保健の窓

運動器の健康を維持するために~ロコモティブシンドロームを知って、予防に活かそう~

鳥取市立病院 整形外科 内野崇彦

~ロコモティブシンドロームとは何か?~

  日本は2007年に超高齢社会へ突入し、平均寿命は男性では80歳、女性では86歳となっています。近年では、健康寿命という概念があり、これは「健康上の問題で日常生活が制限されることなく生活できる期間」と定義されています。平均寿命と健康寿命の間には男性で約9年、女性で約12年の乖離があり、この乖離を生む原因の多くは運動器疾患により移動能力が低下してしまうことです。実際に、介護が必要になった理由のうちで骨と関節という運動器の疾患が占める割合は全体の約1/4を占めています。この運動器の障害のために、要介護になっていたり、要介護になるリスクが高い状態のことを「ロコモティブシンドローム(ロコモ)」といいます。このロコモは2007年より日本整形外科学会により普及・啓発活動が行われておりますが、その認知度は50%にも満たず、理解度では20%にとどまっているのが現状です。まずは、ロコモティブシンドロームを知って理解することが重要です。そして、それをもとに自分に合った予防方法についても考える一助になればと思います。
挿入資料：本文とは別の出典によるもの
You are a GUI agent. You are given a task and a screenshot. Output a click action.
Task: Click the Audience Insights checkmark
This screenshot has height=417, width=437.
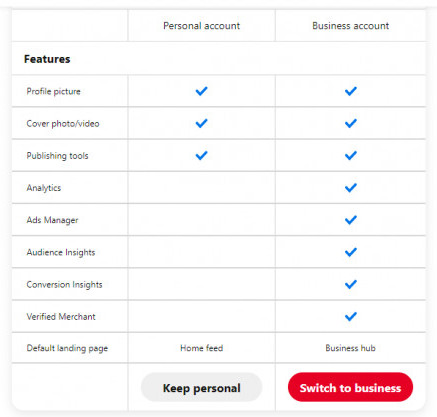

介護の入り口ともいえるロコモティブシンドロームを予防し、運動器の健康を維持することで健康寿命の延伸につなげましょう。 

 

 

~ロコモティブシンドロームの評価と予防・改善~

 前回、介護が必要になる主な原因としてロコモティブシンドローム(ロコモ)があることをお話しました。ロコモかどうかを簡便に判定する方法としてロコチェックというものがあるのでご紹介したいと思います。ロコチェックは、①片脚立ちで靴下がはけない、②家の中で躓いたり滑ったりする、③階段を上るのに手すりが必要である、④家のやや重い仕事が困難である、⑤2kg程度の買い物をして持ち帰るのが困難である、⑥15分くらい続けて歩くことができない、⑦横断歩道を青信号で渡り切れない、以上の7項目からなります。これらのうち1つでも当てはまる場合はロコモである可能性があります。これらが当てはまる方にはロコモを予防したり改善したりするためのトレーニング(ロコトレ)を行うことをお勧めします。本日はロコトレの1つとして開眼片脚立ちについてご紹介させていただきます。開眼片脚立ちは、開眼で一方の脚を5~10cm程度上げて他方の脚で立つというものです。これを左右1分間ずつ1日3回行うことが推奨されています。公開健康講座ではこの他にもロコモについてのいろいろな話をしたいと思いますので、ご都合が会う方はご参加いただければ幸いです。